Under the truck, Ben began thinking about all the nights, huddled behind the safety of the blast walls, praying to God to let him live one more day. He was raised in the Baptist church but got out as soon as he could. Ben didn’t believe in all the religious bullshit, and yet, the first time hell rained down, he cried out to God to make it stop and to let him live. What’s that old saying, “There’s no such thing as an atheist in a foxhole?”

“Shit. If we hadn’t stopped, we’d be back in the barracks by now.” Ben’s face looked like stone.

“The guy could’ve been one of us. We had to try. Those are the consequences of war, man. Consequences.” Porky said this in a relaxed tone as if they weren’t taking shelter under a truck during a surprise attack.

A few feet from Ben, the burning man lay on the ground, his sunken eyes and face now dusty with brown dirt.

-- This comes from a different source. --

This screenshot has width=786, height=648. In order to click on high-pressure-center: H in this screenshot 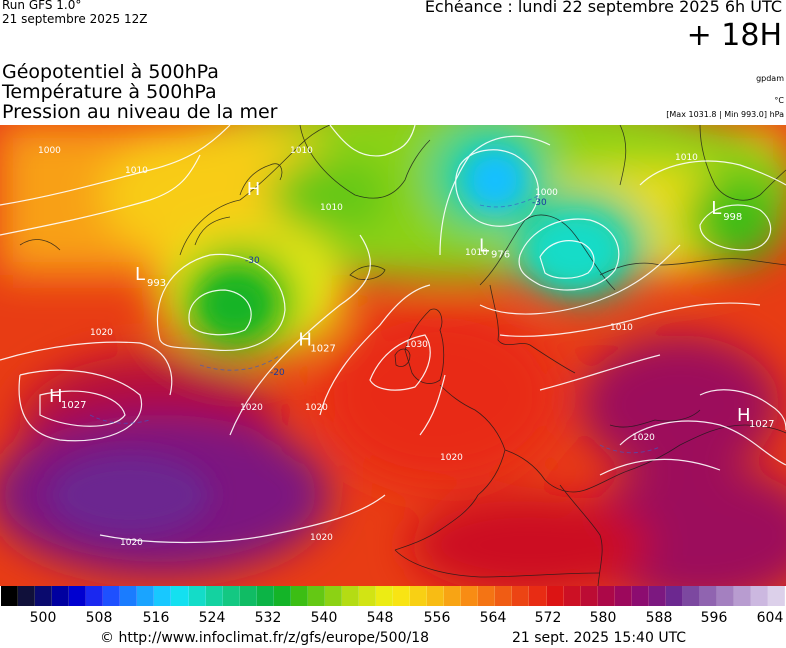, I will do `click(254, 190)`.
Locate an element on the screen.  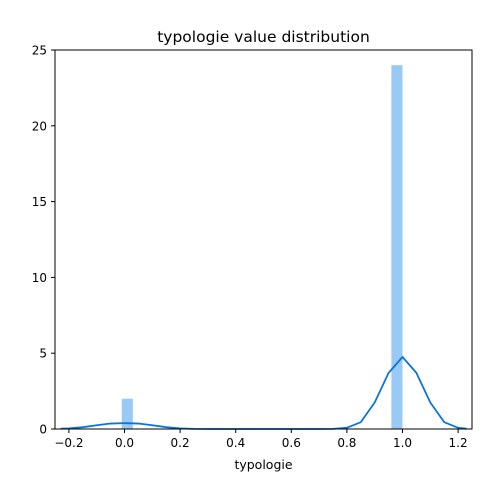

Ben reached out, yanked at the edge of the backboard, and pulled the burning man closer to the safety of the truck. He put his hand on the man’s chest and said, “I’m sorry.”

But it wasn’t the burning man that Ben was thinking about. It was Chance. He longed to be back with him, up at camp, playing fetch and chasing the birds through the cool, crisp autumn leaves. Three weeks. Only three more weeks in this shithole, and then Ben would be home. 

The mortars plummeted down all around the men. Porky cleared the dust from the lenses of his black-rimmed glasses with his dirty thumb and forefinger.  He looked at Ben’s hand resting on the burning man’s chest and reached for Ben’s arm.

“Fuck this place,” Ben said, and he half expected Porky to follow it up with, “Th-Th-Th That’s all, folks,” but his mind wandered back to the states once more. It was nearly morning in Maine, and Chance had to be hungry by now. Ben wondered if Nikki had fed him his breakfast yet. A smile spread across Ben’s face thinking about going home to Chance just as a rocket came down and exploded where the burning man had been, only moments before.